Scientists say the ancestors of humans first developed in Africa. Fossil bones found there are older than human remains found anywhere else. Now scientists digging in the nation of Georgia say they have found fossils of the first human-like creatures to leave Africa.
The two head bones were found last summer in the Georgian city of Dmanisi, in the Caucasus Mountains southwest of the capital, Tbilisi. The discovery team included scientists from France, Germany, Georgia and the United States. Results of the team's research were reported recently in the publication Science.
The scientists say the fossils are bones of the oldest human ancestors ever found in Europe or Asia. They are about one-million-seven-hundred-thousand years old. The bones are very similar to fossils that have been found in East Africa.
The scientists say this is the best evidence yet that human-like creatures left Africa much earlier than had been thought.

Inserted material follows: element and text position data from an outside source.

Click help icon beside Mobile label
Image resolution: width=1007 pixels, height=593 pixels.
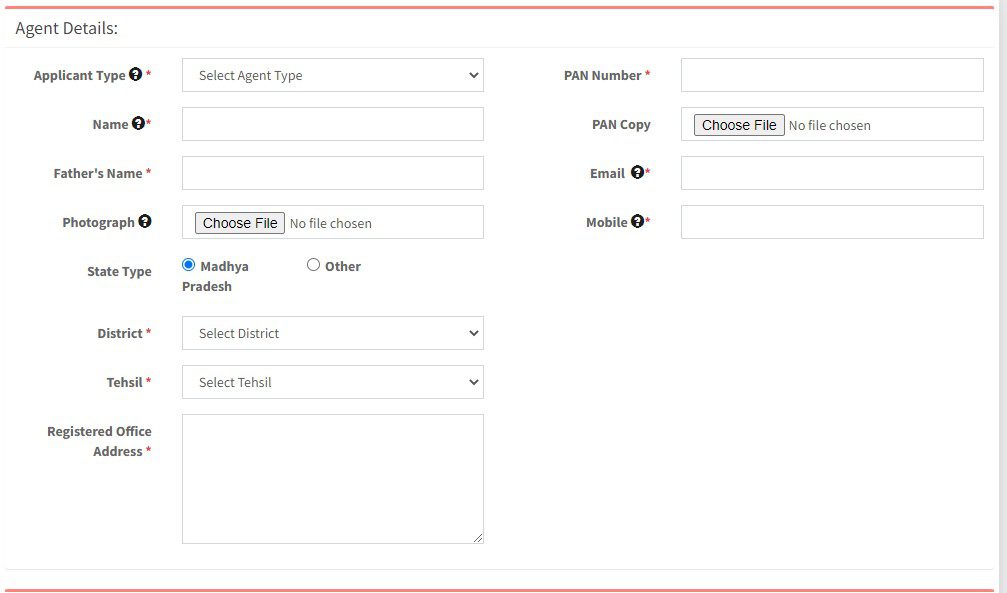click(x=637, y=222)
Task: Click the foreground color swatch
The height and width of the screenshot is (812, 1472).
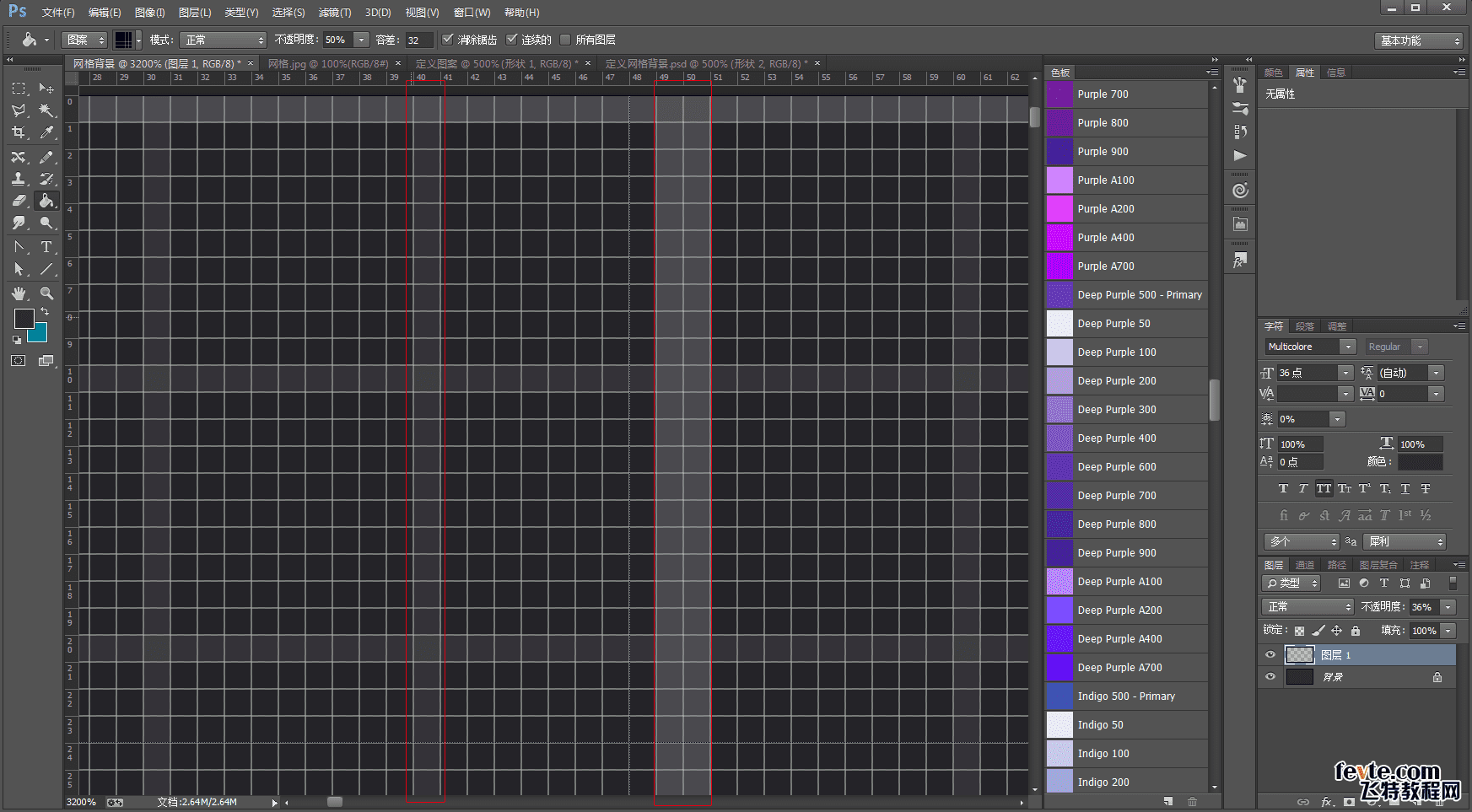Action: coord(24,318)
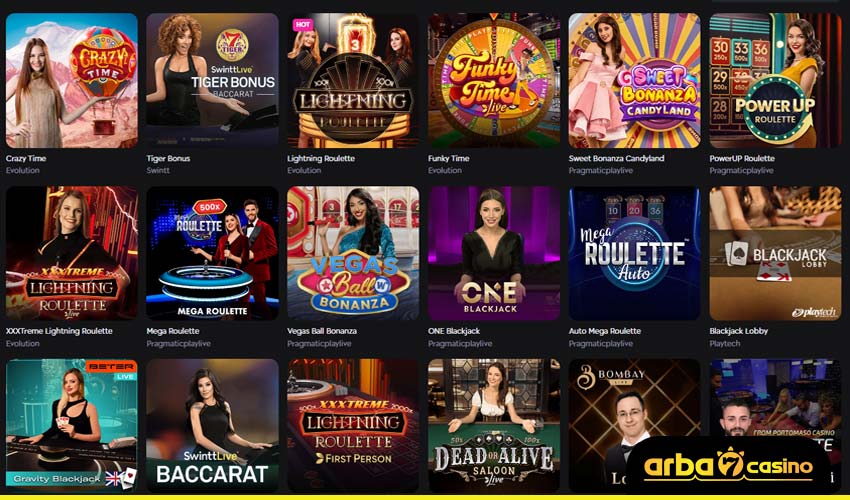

It supports the idea that human ancestors left Africa just after they had developed into more modern creatures. Human ancestors changed over a long period of time from having short legs and long arms to having short arms and long legs that could walk long distances.
The scientists also found animal bones and more than one-thousand stone tools near the human fossils. The discovery of these tools disputes a theory about the earliest humans.
Scientists had thought that human ancestors left Africa soon after they invented improved tools such as stone axes. But the tools found in Georgia are similar to the simpler tools that have been found in Africa. This means the creatures moved before they invented improved tools. Scientists think these human ancestors left Africa to follow large groups of animals that they could kill for food. They say that when human ancestors began eating meat, they were forced to expand their territory to find food.
The scientists say the fossils found at Dmanisi are not similar to remains found later in Europe. They say that the discovery suggests that the creatures first moved from Africa to the Caucasus area. They moved to nearby areas of Europe much later.